## [TASK DESCRIPTION]
Please give the number of flights cancelled as of Wednesday, according to the passage on the Bali volcano disruption.

## [TEXT TO READ]
Roadside signs that read "Volcanic danger zone. No entry!" underscored the potential risks of staying behind.
There is a 10 kilometre exclusion zone around Agung, which is 75 kilometres away from the beachside tourist hub of Kuta.
As of Wednesday around 440 flights had been cancelled with more than 120,000 passengers stranded by the delays.
The airport on nearby Lombok island -- also a popular tourist destination -- has opened and closed several times in the past few days. It is currently open.
Some 100 buses will haul visitors to several destinations including Indonesia's second-biggest city Surabaya -- 13 hours' drive and a ferry ride away -- and the capital Jakarta, the airport said, as torrential rain lashed the beach paradise.
The majority of Bali's tourists are Chinese, followed by Australians, Indians, British visitors and Japanese, according to the immigration office, which added that nearly 25,000 foreigners live in the small, Hindu-dominated island.

## [DATA EXTRACT]
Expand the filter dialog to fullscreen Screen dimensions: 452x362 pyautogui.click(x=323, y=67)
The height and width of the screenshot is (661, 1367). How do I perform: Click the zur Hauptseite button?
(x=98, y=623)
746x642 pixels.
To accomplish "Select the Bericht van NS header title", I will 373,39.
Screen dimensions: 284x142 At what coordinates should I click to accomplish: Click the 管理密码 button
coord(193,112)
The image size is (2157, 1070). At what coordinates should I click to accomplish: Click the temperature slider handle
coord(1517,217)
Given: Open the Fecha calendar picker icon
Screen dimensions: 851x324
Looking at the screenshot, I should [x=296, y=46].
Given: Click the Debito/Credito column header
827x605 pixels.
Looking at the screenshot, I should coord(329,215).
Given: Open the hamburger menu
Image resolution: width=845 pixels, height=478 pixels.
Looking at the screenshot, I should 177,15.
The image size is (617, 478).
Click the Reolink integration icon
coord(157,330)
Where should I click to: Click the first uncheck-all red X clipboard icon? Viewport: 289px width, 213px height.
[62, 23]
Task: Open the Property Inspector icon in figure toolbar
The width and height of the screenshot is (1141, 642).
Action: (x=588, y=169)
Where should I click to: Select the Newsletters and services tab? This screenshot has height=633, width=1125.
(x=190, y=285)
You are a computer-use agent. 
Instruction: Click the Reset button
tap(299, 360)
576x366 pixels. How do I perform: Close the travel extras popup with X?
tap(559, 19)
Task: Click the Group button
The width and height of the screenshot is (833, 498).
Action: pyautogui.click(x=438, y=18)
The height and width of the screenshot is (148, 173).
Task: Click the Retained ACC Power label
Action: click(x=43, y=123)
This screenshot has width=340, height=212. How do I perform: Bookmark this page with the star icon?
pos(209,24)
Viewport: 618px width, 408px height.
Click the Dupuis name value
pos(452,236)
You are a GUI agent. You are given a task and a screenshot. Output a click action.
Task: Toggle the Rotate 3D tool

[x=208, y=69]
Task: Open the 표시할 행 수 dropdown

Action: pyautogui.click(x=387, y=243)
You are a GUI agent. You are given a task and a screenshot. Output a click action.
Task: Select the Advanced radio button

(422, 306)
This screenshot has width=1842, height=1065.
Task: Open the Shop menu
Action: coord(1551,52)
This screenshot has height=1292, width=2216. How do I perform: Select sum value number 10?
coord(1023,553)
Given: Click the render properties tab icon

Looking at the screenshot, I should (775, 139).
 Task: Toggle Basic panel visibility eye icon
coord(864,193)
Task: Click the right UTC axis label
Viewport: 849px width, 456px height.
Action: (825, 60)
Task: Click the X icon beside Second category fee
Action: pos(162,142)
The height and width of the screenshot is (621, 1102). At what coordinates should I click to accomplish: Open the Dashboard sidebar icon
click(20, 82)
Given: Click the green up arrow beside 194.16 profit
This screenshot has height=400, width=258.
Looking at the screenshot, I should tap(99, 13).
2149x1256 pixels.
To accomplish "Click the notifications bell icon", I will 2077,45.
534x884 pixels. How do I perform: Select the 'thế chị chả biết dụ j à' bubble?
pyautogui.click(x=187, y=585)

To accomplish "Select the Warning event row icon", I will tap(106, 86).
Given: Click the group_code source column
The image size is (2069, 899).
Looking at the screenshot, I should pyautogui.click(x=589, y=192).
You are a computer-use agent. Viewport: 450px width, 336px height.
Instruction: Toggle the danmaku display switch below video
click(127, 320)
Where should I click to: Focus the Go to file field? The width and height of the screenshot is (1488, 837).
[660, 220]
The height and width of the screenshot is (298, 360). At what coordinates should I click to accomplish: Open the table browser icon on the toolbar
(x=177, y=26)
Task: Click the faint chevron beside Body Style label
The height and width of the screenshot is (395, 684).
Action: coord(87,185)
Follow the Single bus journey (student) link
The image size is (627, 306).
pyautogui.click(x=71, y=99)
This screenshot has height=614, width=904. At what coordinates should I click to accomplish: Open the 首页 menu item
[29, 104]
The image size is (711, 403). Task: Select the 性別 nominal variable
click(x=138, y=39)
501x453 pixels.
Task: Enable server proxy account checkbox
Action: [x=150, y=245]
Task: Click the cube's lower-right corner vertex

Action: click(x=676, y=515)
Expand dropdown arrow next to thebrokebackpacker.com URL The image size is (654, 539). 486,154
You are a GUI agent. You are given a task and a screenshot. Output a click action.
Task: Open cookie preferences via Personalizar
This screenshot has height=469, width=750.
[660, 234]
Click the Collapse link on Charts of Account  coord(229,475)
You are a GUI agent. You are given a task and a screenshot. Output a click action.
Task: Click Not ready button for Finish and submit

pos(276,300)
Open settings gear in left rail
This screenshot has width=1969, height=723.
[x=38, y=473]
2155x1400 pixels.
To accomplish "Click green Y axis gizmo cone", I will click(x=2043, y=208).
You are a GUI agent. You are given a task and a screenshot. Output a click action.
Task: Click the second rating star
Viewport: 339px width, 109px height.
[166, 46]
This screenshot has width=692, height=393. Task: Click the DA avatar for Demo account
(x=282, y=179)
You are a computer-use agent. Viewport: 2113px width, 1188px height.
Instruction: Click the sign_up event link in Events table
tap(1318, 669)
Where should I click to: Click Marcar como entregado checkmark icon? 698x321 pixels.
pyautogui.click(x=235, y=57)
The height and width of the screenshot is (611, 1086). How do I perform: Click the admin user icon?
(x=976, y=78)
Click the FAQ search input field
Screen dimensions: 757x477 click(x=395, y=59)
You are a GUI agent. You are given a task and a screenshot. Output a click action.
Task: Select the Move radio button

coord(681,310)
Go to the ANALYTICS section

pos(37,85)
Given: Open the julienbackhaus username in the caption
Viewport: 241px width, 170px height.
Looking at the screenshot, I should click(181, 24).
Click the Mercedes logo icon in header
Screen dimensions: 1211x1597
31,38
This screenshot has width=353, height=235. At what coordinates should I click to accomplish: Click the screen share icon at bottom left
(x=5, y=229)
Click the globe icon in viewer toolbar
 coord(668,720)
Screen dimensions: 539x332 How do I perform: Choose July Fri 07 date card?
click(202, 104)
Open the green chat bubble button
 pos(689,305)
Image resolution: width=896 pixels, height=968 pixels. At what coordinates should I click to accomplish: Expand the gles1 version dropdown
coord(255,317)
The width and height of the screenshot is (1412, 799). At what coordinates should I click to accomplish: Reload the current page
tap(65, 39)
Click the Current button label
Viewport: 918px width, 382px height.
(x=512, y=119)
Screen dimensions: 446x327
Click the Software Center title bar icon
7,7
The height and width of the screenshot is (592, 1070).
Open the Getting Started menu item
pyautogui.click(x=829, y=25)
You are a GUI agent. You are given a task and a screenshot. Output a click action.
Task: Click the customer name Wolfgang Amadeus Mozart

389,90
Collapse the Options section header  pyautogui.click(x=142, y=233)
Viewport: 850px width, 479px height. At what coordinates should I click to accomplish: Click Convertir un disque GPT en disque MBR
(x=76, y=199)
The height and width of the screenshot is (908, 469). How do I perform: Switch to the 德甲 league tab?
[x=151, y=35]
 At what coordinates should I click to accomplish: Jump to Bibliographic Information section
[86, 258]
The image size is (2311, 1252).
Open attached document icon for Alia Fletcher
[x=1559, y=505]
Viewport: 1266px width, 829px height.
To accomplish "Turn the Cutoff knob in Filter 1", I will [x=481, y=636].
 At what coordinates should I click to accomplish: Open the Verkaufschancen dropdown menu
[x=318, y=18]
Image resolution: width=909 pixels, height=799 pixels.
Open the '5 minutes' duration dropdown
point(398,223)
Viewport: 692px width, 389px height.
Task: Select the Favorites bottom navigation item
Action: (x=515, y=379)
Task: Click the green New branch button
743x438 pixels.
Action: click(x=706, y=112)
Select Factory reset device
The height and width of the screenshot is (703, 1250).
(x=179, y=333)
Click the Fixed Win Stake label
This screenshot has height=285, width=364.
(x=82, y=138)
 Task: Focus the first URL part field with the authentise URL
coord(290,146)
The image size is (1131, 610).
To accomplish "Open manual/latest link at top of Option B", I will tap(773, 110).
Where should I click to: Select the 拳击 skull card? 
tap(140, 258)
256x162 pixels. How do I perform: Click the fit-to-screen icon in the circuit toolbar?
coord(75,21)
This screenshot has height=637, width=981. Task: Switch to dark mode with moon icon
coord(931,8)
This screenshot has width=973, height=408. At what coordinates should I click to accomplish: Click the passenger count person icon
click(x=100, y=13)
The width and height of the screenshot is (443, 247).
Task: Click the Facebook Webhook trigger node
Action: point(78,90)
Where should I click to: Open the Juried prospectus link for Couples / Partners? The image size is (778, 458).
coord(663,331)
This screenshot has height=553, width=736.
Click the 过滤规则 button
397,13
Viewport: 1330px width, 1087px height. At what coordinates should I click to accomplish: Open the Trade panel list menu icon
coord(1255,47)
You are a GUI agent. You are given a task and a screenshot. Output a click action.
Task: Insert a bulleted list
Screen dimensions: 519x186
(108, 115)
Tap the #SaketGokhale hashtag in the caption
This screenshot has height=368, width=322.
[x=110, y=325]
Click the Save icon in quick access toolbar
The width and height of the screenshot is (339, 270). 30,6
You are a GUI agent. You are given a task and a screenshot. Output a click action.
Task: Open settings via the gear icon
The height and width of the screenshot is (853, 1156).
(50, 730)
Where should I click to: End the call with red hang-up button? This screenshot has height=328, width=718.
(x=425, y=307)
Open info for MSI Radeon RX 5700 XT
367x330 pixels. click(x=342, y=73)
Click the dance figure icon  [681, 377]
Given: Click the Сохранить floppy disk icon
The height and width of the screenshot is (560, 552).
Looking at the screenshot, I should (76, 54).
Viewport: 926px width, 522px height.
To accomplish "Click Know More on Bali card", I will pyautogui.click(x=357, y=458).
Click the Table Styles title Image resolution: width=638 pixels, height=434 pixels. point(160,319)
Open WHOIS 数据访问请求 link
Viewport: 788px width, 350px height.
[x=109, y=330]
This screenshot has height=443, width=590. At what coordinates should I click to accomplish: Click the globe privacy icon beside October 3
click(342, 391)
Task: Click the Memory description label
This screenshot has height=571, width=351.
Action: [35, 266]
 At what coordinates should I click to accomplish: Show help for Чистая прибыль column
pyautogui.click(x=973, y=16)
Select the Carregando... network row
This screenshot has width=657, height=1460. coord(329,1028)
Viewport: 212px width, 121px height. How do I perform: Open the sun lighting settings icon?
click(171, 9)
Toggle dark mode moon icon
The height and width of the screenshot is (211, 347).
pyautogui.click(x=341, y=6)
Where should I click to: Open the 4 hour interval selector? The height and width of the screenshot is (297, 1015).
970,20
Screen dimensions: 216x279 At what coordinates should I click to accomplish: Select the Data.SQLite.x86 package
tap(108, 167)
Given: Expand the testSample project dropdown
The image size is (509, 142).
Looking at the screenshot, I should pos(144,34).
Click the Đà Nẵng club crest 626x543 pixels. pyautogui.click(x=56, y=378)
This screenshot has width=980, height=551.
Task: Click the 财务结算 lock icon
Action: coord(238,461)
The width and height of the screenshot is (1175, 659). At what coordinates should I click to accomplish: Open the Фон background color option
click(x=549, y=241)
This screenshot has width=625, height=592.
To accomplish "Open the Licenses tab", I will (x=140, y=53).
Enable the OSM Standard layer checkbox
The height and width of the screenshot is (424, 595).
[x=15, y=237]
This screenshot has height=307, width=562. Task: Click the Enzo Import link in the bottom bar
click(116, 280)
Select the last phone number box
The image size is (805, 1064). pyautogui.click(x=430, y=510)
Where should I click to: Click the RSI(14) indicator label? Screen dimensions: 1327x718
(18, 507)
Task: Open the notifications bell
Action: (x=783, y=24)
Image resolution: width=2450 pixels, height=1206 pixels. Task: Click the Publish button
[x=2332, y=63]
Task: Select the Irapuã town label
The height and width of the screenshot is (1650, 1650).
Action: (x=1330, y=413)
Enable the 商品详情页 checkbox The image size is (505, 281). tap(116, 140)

## [RESULT BELOW]
Around 440 flights.